Bobi Wine, who has been on a European tour mobilizing resources to support his political party activities, has been showered with praise from members of the LGBTQ community in Belgium and other European countries, calling him an ambassador of the LGBTQ people in Africa who has not shied away  from fighting for sexual minorities’ rights.

Many include one David Vidal Sans, a Press and Communications Advisor at the European Union Parliament, took it to social media to commend Bobi Wine for his role in promoting homosexuality in Africa.

“Honored to meet Uganda’s most prominent leader, @HEBobiwine. He is not only fighting for human and LGBTI+ rights but also exposing the dictatorial reality of his country in the 2024 Oscar-nominated documentary Bobi Wine: The People’s President,” Vidal posted on X.

Bobi Wine, who was deemed homophobic and made a song condemning homosexuality, made it categorically clear that he supports the LGBTQ community after joining elective politics in 2018. In November 2023, he condemned his party MPs for supporting the Anti-Homosexuality Act (AHA), which prohibits the promotion of homosexuality in Uganda and has a death penalty for aggravated homosexuality.
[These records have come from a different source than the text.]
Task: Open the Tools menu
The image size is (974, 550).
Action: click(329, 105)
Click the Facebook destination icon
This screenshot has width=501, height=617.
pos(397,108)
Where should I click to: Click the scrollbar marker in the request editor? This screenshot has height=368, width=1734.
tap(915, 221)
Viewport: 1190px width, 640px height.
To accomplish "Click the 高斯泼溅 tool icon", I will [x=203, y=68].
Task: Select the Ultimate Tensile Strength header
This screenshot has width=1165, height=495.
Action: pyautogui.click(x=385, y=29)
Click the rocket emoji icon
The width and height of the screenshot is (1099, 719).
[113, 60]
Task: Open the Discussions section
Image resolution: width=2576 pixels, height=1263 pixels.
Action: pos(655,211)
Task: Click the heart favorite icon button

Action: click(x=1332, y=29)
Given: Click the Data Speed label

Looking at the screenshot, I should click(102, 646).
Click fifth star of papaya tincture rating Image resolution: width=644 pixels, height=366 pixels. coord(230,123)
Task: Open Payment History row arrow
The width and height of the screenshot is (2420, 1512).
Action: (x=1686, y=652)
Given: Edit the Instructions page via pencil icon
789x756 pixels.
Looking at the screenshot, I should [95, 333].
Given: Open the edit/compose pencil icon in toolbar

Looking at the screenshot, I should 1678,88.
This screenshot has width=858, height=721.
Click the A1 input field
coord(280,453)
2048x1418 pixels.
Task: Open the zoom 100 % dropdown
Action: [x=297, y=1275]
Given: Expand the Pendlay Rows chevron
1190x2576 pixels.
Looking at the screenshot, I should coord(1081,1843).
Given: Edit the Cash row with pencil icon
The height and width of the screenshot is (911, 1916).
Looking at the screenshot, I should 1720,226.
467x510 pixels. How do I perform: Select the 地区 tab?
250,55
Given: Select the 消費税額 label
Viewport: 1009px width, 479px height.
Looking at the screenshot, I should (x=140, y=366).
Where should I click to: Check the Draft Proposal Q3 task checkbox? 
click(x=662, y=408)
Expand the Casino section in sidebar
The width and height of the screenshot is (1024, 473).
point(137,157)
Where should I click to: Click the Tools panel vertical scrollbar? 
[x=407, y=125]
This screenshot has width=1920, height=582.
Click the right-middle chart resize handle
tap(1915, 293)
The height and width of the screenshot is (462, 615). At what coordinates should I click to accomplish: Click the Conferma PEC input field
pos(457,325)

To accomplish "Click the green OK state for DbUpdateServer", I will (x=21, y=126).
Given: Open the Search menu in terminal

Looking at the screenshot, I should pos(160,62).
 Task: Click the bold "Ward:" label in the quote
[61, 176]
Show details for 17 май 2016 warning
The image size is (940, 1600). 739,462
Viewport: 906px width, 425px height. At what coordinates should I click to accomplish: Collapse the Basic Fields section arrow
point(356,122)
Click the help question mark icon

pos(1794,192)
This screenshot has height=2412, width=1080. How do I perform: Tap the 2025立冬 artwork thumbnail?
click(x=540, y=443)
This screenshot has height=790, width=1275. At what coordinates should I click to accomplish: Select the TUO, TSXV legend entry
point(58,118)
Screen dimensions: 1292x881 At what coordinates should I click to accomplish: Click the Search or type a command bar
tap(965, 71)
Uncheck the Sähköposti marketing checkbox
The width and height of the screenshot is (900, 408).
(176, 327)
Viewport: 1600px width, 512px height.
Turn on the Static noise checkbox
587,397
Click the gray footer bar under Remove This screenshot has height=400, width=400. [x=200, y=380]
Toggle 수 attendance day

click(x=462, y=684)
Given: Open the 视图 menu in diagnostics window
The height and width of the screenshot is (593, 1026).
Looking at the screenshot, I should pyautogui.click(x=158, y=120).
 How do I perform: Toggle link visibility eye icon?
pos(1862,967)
While speaking to BBC in London, Bobi Wine bashed his MPs for going against his stance on LGBTQ rights and accused them of working with President Museveni to pass the AHA. It is against this backdrop that he removed Mpuuga from the Leader of Opposition (LOP) post in parliament for allegedly rallying his colleagues to support the AHA.

However, unlike in Europe and America, where he clearly declares his complete support for LGBTQ rights, Bobi Wine denies his association with homosexuals whenever he gets back to Uganda in fear of losing support from the locals who continue to detest homosexuality.

This has left him in a dilemma to choose between the money from the LGBTQ community and the political support from the locals.